The price of a binary option, ignoring interest rates, is basically the same as the CDF $\phi(S)$ (or $1-\phi(S)$ ) of the terminal probability distribution. Generally that terminal distribution will be lognormal from the Black-Scholes model, or close to it. Option price is
$$C = e^{-rT} \int_K^\infty \psi(S_T) dS_T$$
for calls and
$$ P = e^{-rT} \int_0^K \psi(S_T) dS_T$$
for puts.
Volatility widens the distribution and, under the Black-Scholes model, shifts its mode a bit. Generally speaking, increased volatility will
Increase the density in the "payoff region" for out-of-the-money options, thereby increasing their theoretical value. Assuming your option was worth 0.30 due to probabilities and not high risk-free rates $ r $, more volatility will increase its value.
Increase the density in the "no-payoff region" for in-the-money options, thereby decreasing their theoretical value. An option now worth 0.70 will lose value, as the probability of ending outside the payoff region is increased.
As volatility $\sigma$ approaches $ \infty $, all option prices converge toward 0 for calls and 1 for puts.
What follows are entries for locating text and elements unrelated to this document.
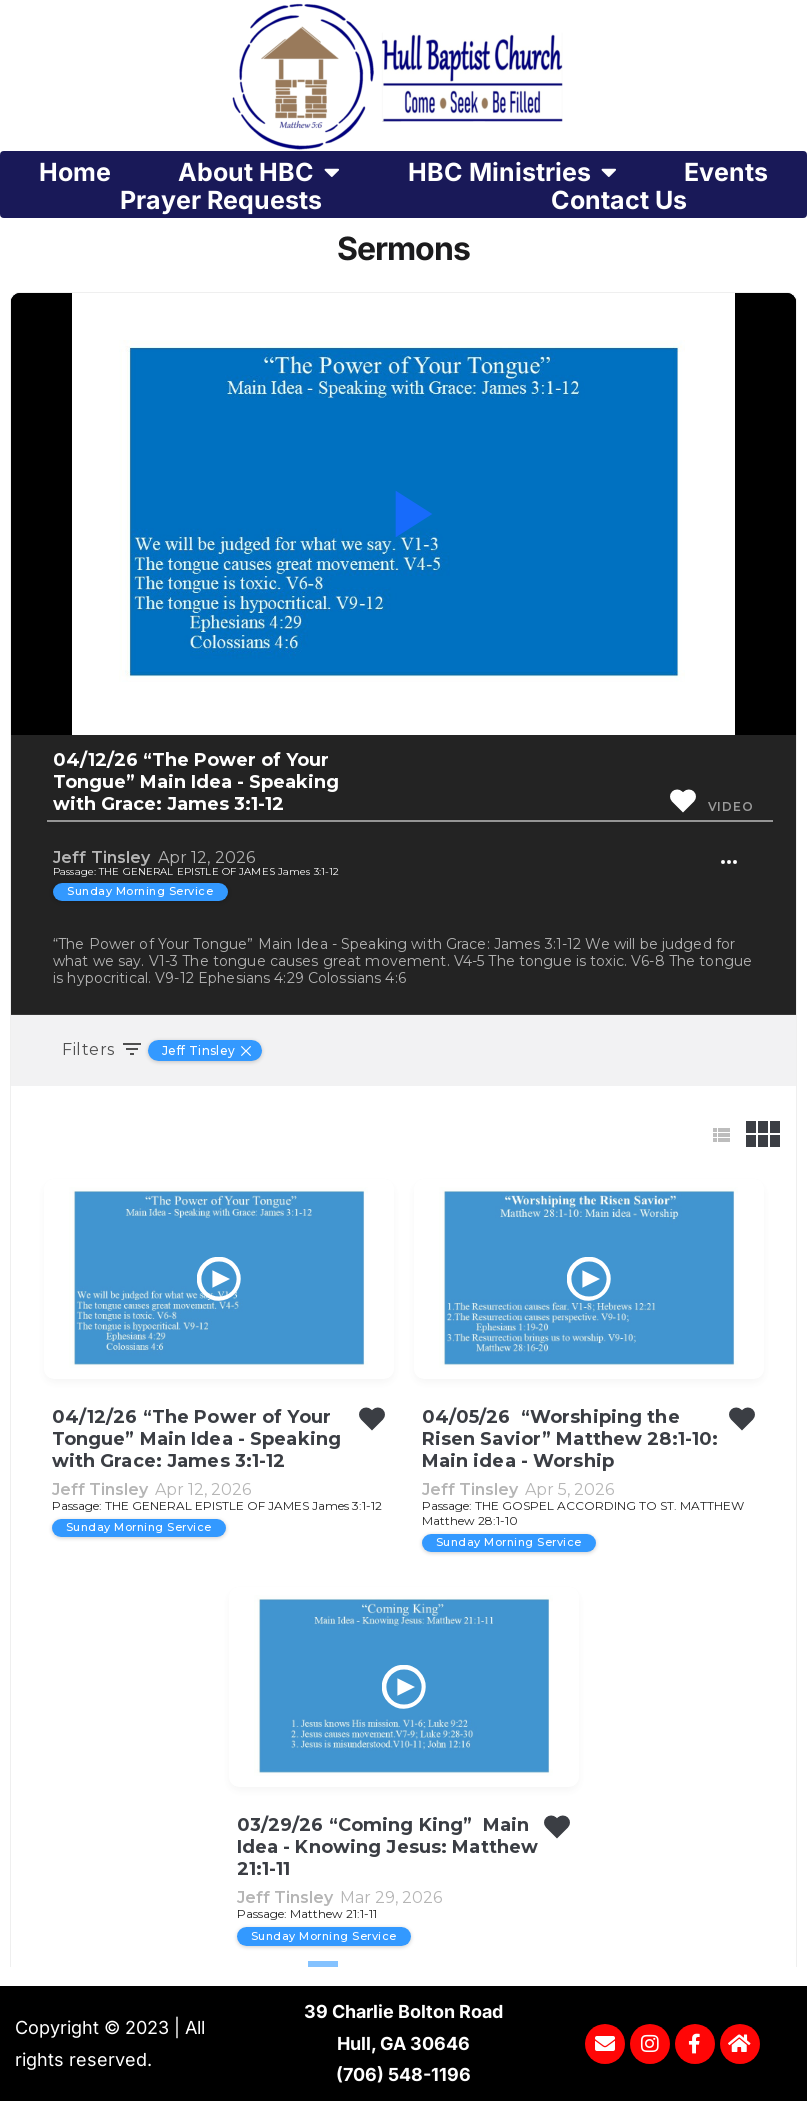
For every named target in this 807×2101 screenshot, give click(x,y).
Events (726, 172)
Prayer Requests (221, 200)
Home (75, 172)
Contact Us (619, 200)
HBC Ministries (512, 171)
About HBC (259, 171)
In Black-Scholes land, even though the term $ \frac{\log(S_0/K)}{\sigma \sqrt{T}} \to 0$ and the probability distribution is spreading out all the way to infinity on the positive as well as negative side of the exponential of its distribution, it concentrates lognormally on values less than any finite strike.
Therefore, out-of-the-money calls will take on a maximum value at some volatility that concentrates as much probability as possible below the strike before concentrating the distribution too close to zero.
Edit: A huge thank-you to @Veeken to pointing out that it is out-of-the-money calls, rather than puts, which take on a maximum theoretical value.